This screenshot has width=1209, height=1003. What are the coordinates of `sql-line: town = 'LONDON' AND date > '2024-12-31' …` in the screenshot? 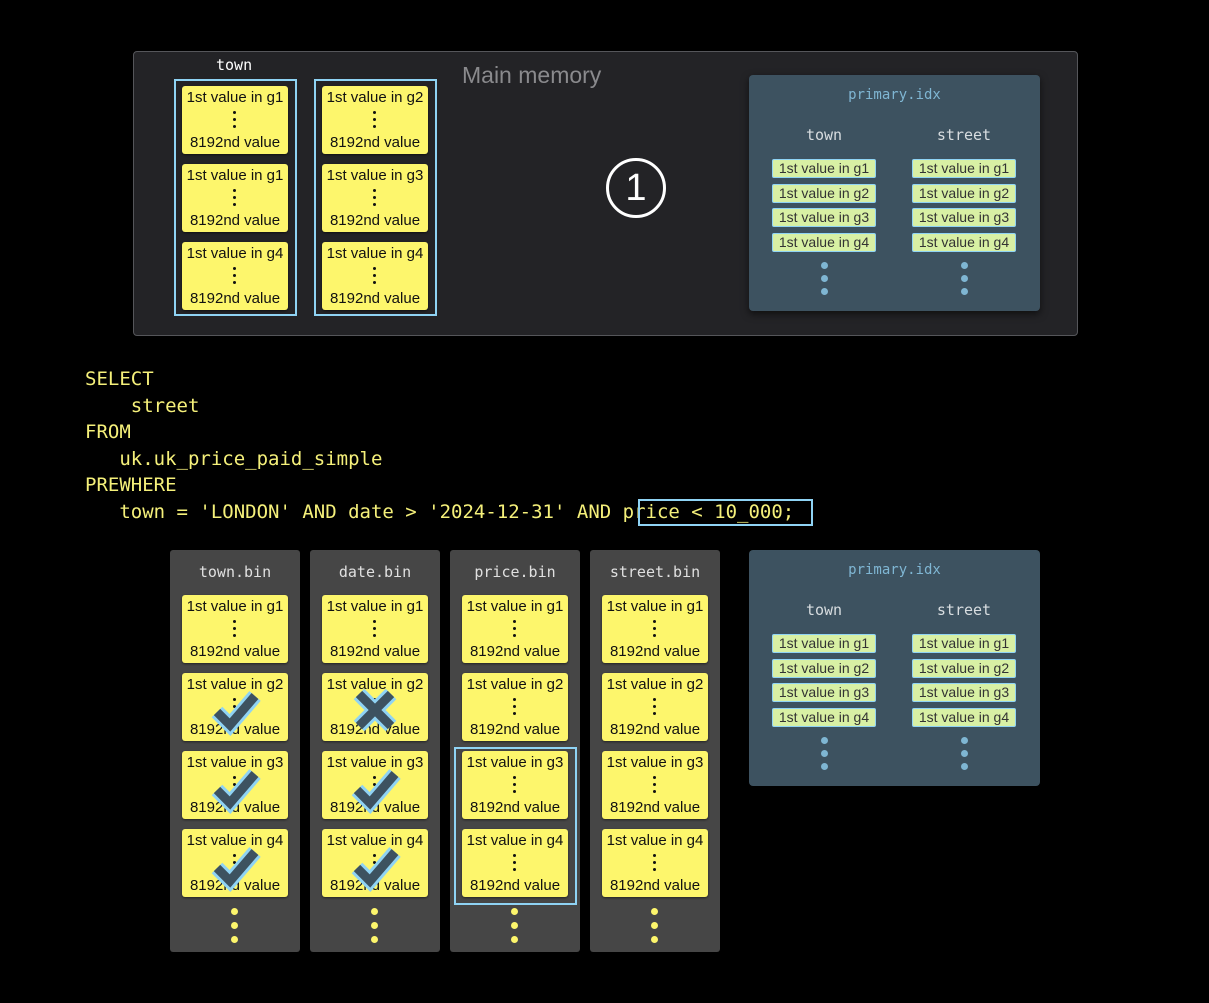 It's located at (440, 512).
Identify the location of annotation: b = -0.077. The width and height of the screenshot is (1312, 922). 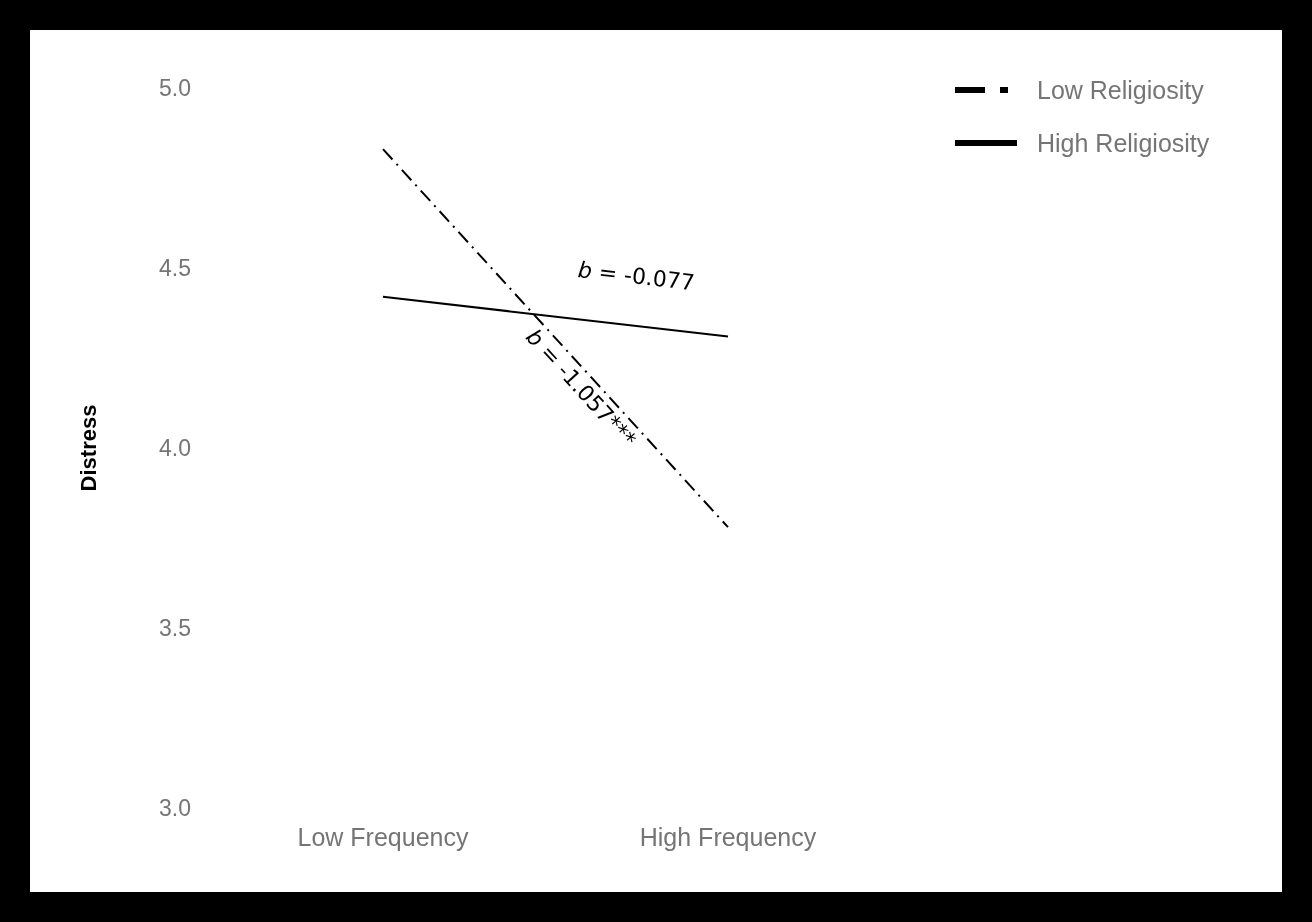
(636, 276).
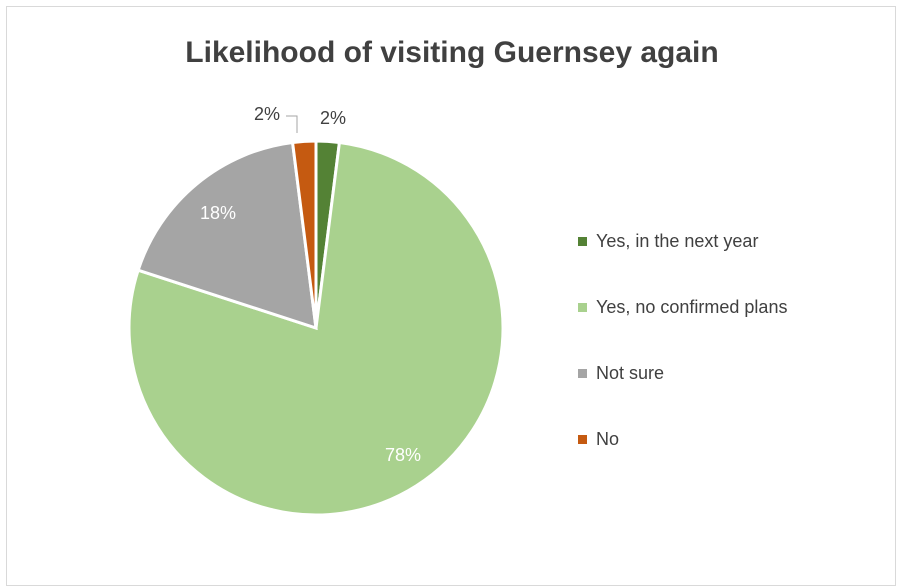 This screenshot has height=586, width=904. I want to click on legend-label: No, so click(608, 438).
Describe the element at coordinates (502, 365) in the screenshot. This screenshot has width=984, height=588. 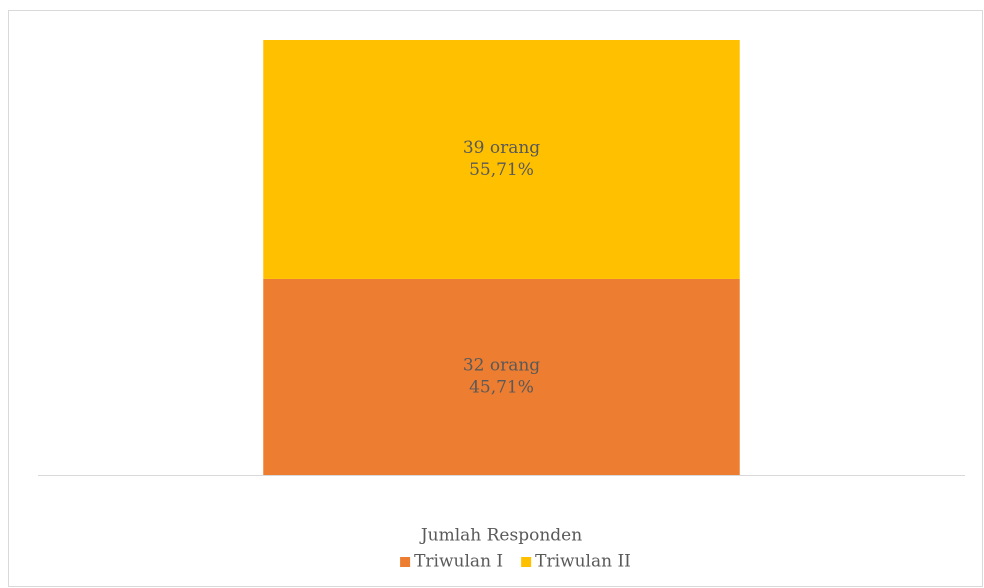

###

- [WHAT IS BEING ASKED]: Reproduce the items word for word, from the line containing "Identify the location" through the end of the items, both included. Leave the pictures out.

- [ANSWER BELOW]:
Identify the location of annotation: b = -0.077. The width and height of the screenshot is (1312, 922). 
(636, 276).
 This screenshot has height=586, width=904. I want to click on legend-label: No, so click(608, 438).
Describe the element at coordinates (502, 365) in the screenshot. This screenshot has width=984, height=588. 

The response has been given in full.